_Your objective_
Output every entry below as a numbered list, leaving out any blank lines.
--- Provided records ---
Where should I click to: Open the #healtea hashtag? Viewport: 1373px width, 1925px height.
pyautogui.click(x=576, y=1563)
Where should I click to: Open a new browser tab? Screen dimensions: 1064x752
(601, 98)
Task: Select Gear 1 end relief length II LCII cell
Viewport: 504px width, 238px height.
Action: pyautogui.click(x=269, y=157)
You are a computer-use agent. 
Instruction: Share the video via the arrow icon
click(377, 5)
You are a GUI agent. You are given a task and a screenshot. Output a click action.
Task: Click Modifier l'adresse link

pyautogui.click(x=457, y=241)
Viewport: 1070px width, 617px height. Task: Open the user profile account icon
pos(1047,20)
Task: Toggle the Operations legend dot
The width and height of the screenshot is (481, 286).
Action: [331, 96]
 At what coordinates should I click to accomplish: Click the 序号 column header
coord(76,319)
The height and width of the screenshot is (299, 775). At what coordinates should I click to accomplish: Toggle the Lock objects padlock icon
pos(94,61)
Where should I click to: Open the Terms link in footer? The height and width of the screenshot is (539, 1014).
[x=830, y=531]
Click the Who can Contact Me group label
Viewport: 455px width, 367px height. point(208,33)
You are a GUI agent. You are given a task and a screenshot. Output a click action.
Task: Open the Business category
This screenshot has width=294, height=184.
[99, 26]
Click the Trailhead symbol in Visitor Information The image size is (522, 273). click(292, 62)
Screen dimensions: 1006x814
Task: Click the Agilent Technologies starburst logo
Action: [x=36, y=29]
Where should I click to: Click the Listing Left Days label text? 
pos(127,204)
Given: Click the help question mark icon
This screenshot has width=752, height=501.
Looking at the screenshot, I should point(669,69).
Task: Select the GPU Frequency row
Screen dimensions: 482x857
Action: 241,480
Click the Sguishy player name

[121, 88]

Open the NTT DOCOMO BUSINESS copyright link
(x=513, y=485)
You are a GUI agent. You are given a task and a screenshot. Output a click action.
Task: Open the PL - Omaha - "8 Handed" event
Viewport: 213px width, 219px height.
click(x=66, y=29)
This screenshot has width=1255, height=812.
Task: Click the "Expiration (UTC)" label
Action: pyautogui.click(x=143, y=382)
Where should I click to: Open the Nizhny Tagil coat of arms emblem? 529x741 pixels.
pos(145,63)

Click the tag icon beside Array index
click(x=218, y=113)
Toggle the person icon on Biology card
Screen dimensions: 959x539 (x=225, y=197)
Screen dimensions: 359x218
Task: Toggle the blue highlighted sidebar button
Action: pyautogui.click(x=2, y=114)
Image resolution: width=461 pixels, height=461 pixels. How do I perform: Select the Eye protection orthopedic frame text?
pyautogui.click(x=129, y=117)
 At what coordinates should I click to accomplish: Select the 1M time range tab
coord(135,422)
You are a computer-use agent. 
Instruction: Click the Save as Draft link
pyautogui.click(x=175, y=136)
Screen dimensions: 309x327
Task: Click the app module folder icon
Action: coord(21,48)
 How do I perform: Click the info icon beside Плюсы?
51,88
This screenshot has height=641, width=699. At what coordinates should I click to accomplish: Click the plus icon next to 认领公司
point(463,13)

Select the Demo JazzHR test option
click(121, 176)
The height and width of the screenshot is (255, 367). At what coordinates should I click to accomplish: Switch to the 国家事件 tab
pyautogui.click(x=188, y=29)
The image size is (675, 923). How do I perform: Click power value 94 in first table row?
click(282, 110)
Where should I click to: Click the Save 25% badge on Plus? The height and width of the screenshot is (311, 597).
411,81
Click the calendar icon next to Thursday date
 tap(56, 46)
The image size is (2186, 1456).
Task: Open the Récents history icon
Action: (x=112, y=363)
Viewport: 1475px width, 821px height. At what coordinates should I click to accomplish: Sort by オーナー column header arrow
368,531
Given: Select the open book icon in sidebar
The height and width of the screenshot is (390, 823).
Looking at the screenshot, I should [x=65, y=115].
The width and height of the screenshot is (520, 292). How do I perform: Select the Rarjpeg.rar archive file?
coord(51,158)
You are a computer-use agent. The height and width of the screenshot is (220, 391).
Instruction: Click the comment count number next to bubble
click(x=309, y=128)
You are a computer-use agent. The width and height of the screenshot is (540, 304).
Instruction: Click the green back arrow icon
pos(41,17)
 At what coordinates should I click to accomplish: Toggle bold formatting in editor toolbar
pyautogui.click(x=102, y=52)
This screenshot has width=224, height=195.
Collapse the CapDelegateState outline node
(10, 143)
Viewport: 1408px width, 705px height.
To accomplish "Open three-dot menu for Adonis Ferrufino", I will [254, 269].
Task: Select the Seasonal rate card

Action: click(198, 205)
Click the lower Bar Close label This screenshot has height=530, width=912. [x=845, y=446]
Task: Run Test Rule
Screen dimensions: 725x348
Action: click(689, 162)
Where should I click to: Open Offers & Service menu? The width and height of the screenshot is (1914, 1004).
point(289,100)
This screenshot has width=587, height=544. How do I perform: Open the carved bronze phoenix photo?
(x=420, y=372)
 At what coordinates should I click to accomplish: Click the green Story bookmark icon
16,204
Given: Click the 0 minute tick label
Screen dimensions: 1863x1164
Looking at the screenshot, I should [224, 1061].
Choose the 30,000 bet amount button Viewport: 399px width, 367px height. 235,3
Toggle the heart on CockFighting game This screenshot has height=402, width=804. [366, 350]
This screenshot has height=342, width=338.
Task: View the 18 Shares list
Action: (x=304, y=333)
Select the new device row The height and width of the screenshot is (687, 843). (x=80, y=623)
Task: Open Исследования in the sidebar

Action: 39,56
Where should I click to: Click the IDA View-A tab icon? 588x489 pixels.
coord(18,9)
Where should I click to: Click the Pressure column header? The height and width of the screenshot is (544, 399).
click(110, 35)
---
_Task result_
1. Where should I click to: Open the #healtea hashtag? Viewport: 1373px width, 1925px height.
2. pyautogui.click(x=576, y=1563)
3. Where should I click to: Open a new browser tab? Screen dimensions: 1064x752
4. (601, 98)
5. Task: Select Gear 1 end relief length II LCII cell
6. Viewport: 504px width, 238px height.
7. Action: pyautogui.click(x=269, y=157)
8. You are a computer-use agent. 
9. Instruction: Share the video via the arrow icon
10. click(377, 5)
11. You are a GUI agent. You are given a task and a screenshot. Output a click action.
12. Task: Click Modifier l'adresse link
13. pyautogui.click(x=457, y=241)
14. Viewport: 1070px width, 617px height. Task: Open the user profile account icon
15. pos(1047,20)
16. Task: Toggle the Operations legend dot
17. The width and height of the screenshot is (481, 286).
18. Action: [331, 96]
19.  At what coordinates should I click to accomplish: Click the 序号 column header
20. coord(76,319)
21. The height and width of the screenshot is (299, 775). At what coordinates should I click to accomplish: Toggle the Lock objects padlock icon
22. pos(94,61)
23. Where should I click to: Open the Terms link in footer? The height and width of the screenshot is (539, 1014).
24. [x=830, y=531]
25. Click the Who can Contact Me group label
26. Viewport: 455px width, 367px height. point(208,33)
27. You are a GUI agent. You are given a task and a screenshot. Output a click action.
28. Task: Open the Business category
29. This screenshot has width=294, height=184.
30. [99, 26]
31. Click the Trailhead symbol in Visitor Information The image size is (522, 273). click(292, 62)
32. Screen dimensions: 1006x814
33. Task: Click the Agilent Technologies starburst logo
34. Action: [x=36, y=29]
35. Where should I click to: Click the Listing Left Days label text? 
36. pos(127,204)
37. Given: Click the help question mark icon
38. This screenshot has width=752, height=501.
39. Looking at the screenshot, I should point(669,69).
40. Task: Select the GPU Frequency row
41. Screen dimensions: 482x857
42. Action: 241,480
43. Click the Sguishy player name
44. [121, 88]
45. Open the NTT DOCOMO BUSINESS copyright link
46. (x=513, y=485)
47. You are a GUI agent. You are given a task and a screenshot. Output a click action.
48. Task: Open the PL - Omaha - "8 Handed" event
49. Viewport: 213px width, 219px height.
50. click(x=66, y=29)
51. This screenshot has width=1255, height=812.
52. Task: Click the "Expiration (UTC)" label
53. Action: pyautogui.click(x=143, y=382)
54. Where should I click to: Open the Nizhny Tagil coat of arms emblem? 529x741 pixels.
55. pos(145,63)
56. Click the tag icon beside Array index
57. click(x=218, y=113)
58. Toggle the person icon on Biology card
59. Screen dimensions: 959x539 (x=225, y=197)
60. Screen dimensions: 359x218
61. Task: Toggle the blue highlighted sidebar button
62. Action: pyautogui.click(x=2, y=114)
63. Image resolution: width=461 pixels, height=461 pixels. How do I perform: Select the Eye protection orthopedic frame text?
64. pyautogui.click(x=129, y=117)
65.  At what coordinates should I click to accomplish: Select the 1M time range tab
66. coord(135,422)
67. You are a computer-use agent. 
68. Instruction: Click the Save as Draft link
69. pyautogui.click(x=175, y=136)
70. Screen dimensions: 309x327
71. Task: Click the app module folder icon
72. Action: coord(21,48)
73.  How do I perform: Click the info icon beside Плюсы?
74. 51,88
75. This screenshot has height=641, width=699. At what coordinates should I click to accomplish: Click the plus icon next to 认领公司
76. point(463,13)
77. Select the Demo JazzHR test option
78. click(121, 176)
79. The height and width of the screenshot is (255, 367). At what coordinates should I click to accomplish: Switch to the 国家事件 tab
80. pyautogui.click(x=188, y=29)
81. The image size is (675, 923). How do I perform: Click power value 94 in first table row?
82. click(282, 110)
83. Where should I click to: Click the Save 25% badge on Plus? The height and width of the screenshot is (311, 597).
84. 411,81
85. Click the calendar icon next to Thursday date
86.  tap(56, 46)
87. The image size is (2186, 1456).
88. Task: Open the Récents history icon
89. Action: (x=112, y=363)
90. Viewport: 1475px width, 821px height. At what coordinates should I click to accomplish: Sort by オーナー column header arrow
91. 368,531
92. Given: Select the open book icon in sidebar
93. The height and width of the screenshot is (390, 823).
94. Looking at the screenshot, I should [x=65, y=115].
95. The width and height of the screenshot is (520, 292). How do I perform: Select the Rarjpeg.rar archive file?
96. coord(51,158)
97. You are a computer-use agent. The height and width of the screenshot is (220, 391).
98. Instruction: Click the comment count number next to bubble
99. click(x=309, y=128)
100. You are a computer-use agent. The width and height of the screenshot is (540, 304).
101. Instruction: Click the green back arrow icon
102. pos(41,17)
103.  At what coordinates should I click to accomplish: Toggle bold formatting in editor toolbar
104. pyautogui.click(x=102, y=52)
105. This screenshot has width=224, height=195.
106. Collapse the CapDelegateState outline node
107. (10, 143)
108. Viewport: 1408px width, 705px height.
109. To accomplish "Open three-dot menu for Adonis Ferrufino", I will [254, 269].
110. Task: Select the Seasonal rate card
111. Action: click(198, 205)
112. Click the lower Bar Close label This screenshot has height=530, width=912. [x=845, y=446]
113. Task: Run Test Rule
114. Screen dimensions: 725x348
115. Action: click(689, 162)
116. Where should I click to: Open Offers & Service menu? The width and height of the screenshot is (1914, 1004).
117. point(289,100)
118. This screenshot has width=587, height=544. How do I perform: Open the carved bronze phoenix photo?
119. (x=420, y=372)
120.  At what coordinates should I click to accomplish: Click the green Story bookmark icon
121. 16,204
122. Given: Click the 0 minute tick label
123. Screen dimensions: 1863x1164
124. Looking at the screenshot, I should [224, 1061].
125. Choose the 30,000 bet amount button Viewport: 399px width, 367px height. 235,3
126. Toggle the heart on CockFighting game This screenshot has height=402, width=804. [366, 350]
127. This screenshot has height=342, width=338.
128. Task: View the 18 Shares list
129. Action: (x=304, y=333)
130. Select the new device row The height and width of the screenshot is (687, 843). (x=80, y=623)
131. Task: Open Исследования in the sidebar
132. Action: 39,56
133. Where should I click to: Click the IDA View-A tab icon? 588x489 pixels.
134. coord(18,9)
135. Where should I click to: Click the Pressure column header? The height and width of the screenshot is (544, 399).
136. click(110, 35)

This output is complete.